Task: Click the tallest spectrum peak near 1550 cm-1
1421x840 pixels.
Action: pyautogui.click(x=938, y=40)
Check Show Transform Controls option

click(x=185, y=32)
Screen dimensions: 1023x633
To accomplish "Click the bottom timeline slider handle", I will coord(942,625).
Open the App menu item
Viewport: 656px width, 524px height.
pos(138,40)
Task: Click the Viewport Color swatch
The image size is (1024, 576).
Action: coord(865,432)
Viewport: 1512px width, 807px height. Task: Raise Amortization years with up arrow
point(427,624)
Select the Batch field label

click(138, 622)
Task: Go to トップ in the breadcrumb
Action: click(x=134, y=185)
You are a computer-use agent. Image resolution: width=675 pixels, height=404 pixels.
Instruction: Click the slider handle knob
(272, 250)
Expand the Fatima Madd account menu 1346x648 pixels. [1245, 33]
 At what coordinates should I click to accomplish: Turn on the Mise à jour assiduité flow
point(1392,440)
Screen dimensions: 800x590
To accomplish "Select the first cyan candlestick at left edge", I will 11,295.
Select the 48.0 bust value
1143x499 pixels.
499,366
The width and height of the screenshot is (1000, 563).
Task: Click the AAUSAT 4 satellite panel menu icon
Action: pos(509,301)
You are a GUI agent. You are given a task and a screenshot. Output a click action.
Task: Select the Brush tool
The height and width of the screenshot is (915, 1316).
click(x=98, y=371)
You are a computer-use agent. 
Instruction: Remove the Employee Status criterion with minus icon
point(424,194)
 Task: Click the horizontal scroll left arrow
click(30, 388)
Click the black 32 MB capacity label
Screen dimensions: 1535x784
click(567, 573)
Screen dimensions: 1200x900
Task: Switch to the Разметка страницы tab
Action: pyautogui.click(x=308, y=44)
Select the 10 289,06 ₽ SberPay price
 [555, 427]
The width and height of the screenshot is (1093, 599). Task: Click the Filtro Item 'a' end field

● **What you are asked to do**: Scan the material for lines with the word "agent". Reply with how many there are, number only.

● **Written answer**: 3